La clasificación de la selección colombiana para jugar en la Copa del Mundo, tras 16 años de ausencia, se vive con una inquietante mezcla de alegría y prudencia
La selección Colombia mantiene el cuarto lugar en el ranking de la Fifa./elpais.com |
La selección colombiana de fútbol es menos un equipo deportivo que un
diagnóstico de nuestra salud mental. Por eso es tan inquietante la
mezcla de alegría y prudencia con que se vive en Colombia la clasificación para el Mundial de Brasil:
es como si una pandemia de sensatez hubiera invadido a nuestros
ciudadanos, tan acostumbrados a otra cosa. Pues el fútbol colombiano
siempre ha sido un espejo distorsionado de lo que sucede allá afuera, en
el extraño país que comienza en la puerta del estadio. Me cuentan mis
mayores, por ejemplo, que a mediados del siglo pasado el campeonato
colombiano se convirtió en uno de los más importantes del mundo; sus
dirigentes estaban dispuestos a pagarles a los futbolistas extranjeros
los salarios que las leyes internacionales prohibían. Pero no solo
llegaron a Colombia jugadores como Di Stéfano y Neil Franklin, sino
también árbitros importados de Inglaterra para paliar la indisciplina de
los locales.El gran momento del fútbol colombiano coincidió con los
años más violentos de nuestra historia reciente, y en cierta medida fue
producto de ellos. Hacia 1983, el ministro de Justicia Rodrigo Lara
Bonilla denunció la penetración de los dineros del narcotráfico en dos
zonas neurálgicas de la vida nacional –la política y el fútbol–, y al
año siguiente fue asesinado por sicarios al servicio de Pablo Escobar.

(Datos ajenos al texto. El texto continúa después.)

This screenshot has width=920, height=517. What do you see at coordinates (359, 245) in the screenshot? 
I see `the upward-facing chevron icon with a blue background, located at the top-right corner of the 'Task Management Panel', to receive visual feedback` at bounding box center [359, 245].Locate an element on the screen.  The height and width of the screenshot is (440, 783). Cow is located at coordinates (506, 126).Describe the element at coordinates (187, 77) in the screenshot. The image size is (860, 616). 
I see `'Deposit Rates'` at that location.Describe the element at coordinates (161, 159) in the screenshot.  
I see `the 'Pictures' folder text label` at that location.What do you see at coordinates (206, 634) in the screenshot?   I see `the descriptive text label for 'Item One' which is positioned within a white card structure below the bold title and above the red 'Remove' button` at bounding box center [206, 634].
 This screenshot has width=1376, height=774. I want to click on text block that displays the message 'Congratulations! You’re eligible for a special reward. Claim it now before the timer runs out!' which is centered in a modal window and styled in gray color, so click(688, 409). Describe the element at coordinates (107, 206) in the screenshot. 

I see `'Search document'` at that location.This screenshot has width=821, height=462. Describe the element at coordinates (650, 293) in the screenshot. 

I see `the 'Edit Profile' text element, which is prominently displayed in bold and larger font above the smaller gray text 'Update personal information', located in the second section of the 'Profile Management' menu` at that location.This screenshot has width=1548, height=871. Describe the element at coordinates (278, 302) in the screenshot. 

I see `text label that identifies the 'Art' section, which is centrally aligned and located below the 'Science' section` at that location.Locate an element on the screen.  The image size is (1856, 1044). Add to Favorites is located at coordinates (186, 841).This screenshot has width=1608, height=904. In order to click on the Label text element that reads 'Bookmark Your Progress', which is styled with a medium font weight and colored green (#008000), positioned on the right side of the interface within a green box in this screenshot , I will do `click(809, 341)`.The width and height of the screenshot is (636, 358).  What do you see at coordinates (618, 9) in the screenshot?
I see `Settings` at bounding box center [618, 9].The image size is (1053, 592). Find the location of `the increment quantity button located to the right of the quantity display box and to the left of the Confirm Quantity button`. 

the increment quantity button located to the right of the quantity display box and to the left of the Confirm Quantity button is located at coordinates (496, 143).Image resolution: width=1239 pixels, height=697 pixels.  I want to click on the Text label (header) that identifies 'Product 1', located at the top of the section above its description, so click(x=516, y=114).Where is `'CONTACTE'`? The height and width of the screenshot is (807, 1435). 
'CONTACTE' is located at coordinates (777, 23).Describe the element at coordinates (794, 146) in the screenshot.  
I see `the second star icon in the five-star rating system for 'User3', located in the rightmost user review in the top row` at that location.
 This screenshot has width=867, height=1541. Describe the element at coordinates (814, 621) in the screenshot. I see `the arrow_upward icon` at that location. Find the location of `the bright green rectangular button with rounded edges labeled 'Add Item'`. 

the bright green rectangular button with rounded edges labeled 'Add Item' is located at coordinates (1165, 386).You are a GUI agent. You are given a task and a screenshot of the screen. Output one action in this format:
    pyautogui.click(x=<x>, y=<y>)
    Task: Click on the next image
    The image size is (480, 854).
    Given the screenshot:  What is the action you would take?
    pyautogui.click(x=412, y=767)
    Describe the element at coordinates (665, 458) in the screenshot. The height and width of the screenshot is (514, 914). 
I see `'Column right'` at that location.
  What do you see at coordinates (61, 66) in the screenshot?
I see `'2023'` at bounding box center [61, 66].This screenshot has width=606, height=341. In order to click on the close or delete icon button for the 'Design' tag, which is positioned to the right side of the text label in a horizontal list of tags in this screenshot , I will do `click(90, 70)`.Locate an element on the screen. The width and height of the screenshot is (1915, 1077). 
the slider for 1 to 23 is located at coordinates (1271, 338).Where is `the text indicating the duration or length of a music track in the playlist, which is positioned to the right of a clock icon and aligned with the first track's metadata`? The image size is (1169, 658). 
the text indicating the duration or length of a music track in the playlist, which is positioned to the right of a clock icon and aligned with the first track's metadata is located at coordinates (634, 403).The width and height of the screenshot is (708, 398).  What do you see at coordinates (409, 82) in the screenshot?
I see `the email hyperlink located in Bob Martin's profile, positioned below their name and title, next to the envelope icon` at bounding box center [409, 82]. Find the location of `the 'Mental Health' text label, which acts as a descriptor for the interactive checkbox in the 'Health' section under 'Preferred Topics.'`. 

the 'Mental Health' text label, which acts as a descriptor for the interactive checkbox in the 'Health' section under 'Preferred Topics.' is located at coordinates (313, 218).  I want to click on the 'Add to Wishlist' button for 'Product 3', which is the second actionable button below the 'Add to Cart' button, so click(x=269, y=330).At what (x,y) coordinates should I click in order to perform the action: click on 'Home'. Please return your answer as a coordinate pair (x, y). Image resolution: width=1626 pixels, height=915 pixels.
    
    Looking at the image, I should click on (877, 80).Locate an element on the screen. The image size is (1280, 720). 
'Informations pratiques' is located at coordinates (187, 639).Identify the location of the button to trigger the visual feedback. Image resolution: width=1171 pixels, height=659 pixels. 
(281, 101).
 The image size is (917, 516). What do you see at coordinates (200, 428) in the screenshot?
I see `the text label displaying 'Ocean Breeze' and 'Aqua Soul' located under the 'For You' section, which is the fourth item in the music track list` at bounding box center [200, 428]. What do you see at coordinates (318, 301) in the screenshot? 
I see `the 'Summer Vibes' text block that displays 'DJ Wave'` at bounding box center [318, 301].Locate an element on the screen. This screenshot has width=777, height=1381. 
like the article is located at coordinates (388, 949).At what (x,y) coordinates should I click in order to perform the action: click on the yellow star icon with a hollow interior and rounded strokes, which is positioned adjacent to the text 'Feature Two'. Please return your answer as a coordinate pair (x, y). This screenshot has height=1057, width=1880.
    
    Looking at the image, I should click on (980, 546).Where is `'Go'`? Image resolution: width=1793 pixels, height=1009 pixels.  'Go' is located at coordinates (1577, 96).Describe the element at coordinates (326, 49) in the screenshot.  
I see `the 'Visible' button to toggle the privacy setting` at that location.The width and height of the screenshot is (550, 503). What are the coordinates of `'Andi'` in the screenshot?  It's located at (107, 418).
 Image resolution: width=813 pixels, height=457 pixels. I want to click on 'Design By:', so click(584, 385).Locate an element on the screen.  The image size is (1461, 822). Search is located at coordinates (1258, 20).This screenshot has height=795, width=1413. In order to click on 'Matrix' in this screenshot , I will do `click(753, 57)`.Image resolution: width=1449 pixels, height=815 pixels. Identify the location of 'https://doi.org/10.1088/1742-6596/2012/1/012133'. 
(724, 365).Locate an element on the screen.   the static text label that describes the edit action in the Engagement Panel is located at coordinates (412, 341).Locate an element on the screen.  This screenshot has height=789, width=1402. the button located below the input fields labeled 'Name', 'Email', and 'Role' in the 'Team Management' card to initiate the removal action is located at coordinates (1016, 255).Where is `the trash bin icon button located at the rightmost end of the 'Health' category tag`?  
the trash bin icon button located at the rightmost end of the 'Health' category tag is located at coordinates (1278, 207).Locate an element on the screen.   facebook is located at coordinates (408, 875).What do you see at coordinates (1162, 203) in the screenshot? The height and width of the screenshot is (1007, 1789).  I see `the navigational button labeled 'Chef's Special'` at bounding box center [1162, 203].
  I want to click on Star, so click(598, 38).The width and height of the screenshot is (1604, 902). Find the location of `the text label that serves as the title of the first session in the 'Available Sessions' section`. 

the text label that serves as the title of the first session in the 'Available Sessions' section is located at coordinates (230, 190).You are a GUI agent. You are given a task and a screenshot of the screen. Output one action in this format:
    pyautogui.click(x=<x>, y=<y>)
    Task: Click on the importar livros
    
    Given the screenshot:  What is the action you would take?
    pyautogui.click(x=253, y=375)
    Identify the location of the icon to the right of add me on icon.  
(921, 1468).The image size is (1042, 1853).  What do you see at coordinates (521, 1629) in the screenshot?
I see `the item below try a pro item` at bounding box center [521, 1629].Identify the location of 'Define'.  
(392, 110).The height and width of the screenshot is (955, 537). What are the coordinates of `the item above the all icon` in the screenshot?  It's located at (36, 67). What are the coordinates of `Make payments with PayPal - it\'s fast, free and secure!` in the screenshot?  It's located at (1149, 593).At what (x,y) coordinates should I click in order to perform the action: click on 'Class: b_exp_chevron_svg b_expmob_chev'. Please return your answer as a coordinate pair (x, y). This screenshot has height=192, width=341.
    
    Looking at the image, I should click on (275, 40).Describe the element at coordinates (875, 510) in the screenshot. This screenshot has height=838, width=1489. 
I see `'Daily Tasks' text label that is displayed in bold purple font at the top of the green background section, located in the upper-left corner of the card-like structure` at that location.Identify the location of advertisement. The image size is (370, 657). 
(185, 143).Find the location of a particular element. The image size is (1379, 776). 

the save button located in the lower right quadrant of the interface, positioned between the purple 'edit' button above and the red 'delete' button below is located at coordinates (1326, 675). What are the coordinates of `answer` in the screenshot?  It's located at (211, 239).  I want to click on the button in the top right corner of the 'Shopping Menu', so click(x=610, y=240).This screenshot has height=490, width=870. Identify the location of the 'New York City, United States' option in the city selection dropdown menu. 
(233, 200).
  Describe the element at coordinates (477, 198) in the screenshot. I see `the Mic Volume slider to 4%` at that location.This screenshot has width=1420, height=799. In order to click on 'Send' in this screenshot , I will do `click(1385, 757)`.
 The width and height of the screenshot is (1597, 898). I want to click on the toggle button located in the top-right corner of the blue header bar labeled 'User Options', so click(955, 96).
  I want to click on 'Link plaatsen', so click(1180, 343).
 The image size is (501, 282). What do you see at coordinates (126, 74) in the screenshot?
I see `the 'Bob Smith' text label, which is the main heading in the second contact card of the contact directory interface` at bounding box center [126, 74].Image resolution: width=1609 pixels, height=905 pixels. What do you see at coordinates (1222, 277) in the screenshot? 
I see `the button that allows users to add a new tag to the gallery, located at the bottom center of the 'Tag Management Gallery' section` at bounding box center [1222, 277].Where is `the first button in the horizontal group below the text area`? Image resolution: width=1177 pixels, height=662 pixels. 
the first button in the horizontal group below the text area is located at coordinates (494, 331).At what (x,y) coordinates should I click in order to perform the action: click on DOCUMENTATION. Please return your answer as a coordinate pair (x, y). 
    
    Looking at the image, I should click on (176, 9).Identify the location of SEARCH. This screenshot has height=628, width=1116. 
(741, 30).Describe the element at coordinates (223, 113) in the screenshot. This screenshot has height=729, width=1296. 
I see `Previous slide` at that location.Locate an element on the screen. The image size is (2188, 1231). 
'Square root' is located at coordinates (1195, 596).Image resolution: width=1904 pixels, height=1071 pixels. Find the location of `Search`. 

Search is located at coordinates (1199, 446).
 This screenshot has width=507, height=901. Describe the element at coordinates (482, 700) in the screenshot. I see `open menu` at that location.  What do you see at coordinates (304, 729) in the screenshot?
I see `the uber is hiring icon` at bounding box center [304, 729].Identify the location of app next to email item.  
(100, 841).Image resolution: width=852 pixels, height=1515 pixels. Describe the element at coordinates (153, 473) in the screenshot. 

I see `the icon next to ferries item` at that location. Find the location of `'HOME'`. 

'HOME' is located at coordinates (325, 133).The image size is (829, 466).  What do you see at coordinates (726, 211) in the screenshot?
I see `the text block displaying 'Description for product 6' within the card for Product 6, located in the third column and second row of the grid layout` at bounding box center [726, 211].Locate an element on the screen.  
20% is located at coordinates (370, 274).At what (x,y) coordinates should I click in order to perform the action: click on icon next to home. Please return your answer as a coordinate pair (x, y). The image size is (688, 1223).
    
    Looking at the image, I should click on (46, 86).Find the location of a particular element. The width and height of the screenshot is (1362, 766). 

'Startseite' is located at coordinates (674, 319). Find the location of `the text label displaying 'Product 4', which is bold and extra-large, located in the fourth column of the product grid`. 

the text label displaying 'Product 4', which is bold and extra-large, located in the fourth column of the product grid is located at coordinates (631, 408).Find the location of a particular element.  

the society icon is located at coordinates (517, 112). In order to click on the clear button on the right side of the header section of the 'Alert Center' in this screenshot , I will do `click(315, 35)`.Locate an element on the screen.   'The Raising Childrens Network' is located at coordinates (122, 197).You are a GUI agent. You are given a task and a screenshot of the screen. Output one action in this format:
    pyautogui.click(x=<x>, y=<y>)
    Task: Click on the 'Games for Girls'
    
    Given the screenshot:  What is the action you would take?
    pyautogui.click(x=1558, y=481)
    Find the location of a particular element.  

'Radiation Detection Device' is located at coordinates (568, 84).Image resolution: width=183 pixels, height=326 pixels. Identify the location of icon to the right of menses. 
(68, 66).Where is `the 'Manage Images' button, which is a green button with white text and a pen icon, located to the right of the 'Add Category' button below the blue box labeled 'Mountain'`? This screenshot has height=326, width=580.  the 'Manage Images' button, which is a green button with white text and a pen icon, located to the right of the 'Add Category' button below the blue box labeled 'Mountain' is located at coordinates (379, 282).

Lara, por supuesto, tenía razón: la mafia se había adueñado de tres o
cuatro equipos y les había permitido importar a los jugadores más caros
de Latinoamérica. Hoy estamos de acuerdo en que esa invasión indeseable
tuvo una consecuencia paradójica: una generación de colombianos que
aprendió a jugar al lado de los mejores. En 1990, cuando la selección se
clasificó para el Mundial después de 24 años de ausencia, lo hizo con
ese grupo de jugadores que no solo habían crecido en un hábitat de ardua
competitividad, sino que habían llegado a triunfar en equipos europeos.
Pero aquella alianza
entre fútbol y mafia no podía terminar bien. En septiembre de 1993, el
equipo mágico de Valderrama y Asprilla venció a la selección argentina
en su propio estadio y por un marcador indecoroso de 0-5. En su crónica
de la euforia siguiente, el periodista Mauricio Silva habla de una
cuenta de 12.000 dólares en champán que quedó a cargo de un
narcotraficante de segunda línea; mientras tanto, el mediocampista
Leonel Álvarez le dedicaba el triunfo al portero René Higuita, que
recibía la dedicatoria en su celda de la cárcel Modelo de Bogotá, y las
celebraciones en las calles terminaban con 76 muertos y 912 heridos. Lo
peor, sin embargo, estaba por venir. A mediados del año siguiente, la
selección invulnerable fue eliminada en la primera ronda del Mundial de
Estados Unidos, y el central Andrés Escobar, un tipo fundamentalmente
decente que había tenido la mala suerte de marcar un gol en propia
puerta, fue asesinado a tiros por el guardaespaldas de un mafioso.
La selección que clasificó a Brasil está compuesta en buena parte por
jugadores que eran niños cuando eso sucedió. Uno de ellos, Radamel
Falcao, acaba de quedarse fuera del Mundial por una lesión,
y la noticia ha sido recibida en Colombia como una tragedia. Pues
Falcao está en las antípodas de las estrellas conflictivas de los años
viejos: es un trabajador disciplinado y religioso que recibe cheques de
escándalo, pero no ha perdido la cordura, y que parece haber contagiado a
los aficionados del país con la virtud inédita de la normalidad. Y eso,
normalidad, es lo que nos hace falta.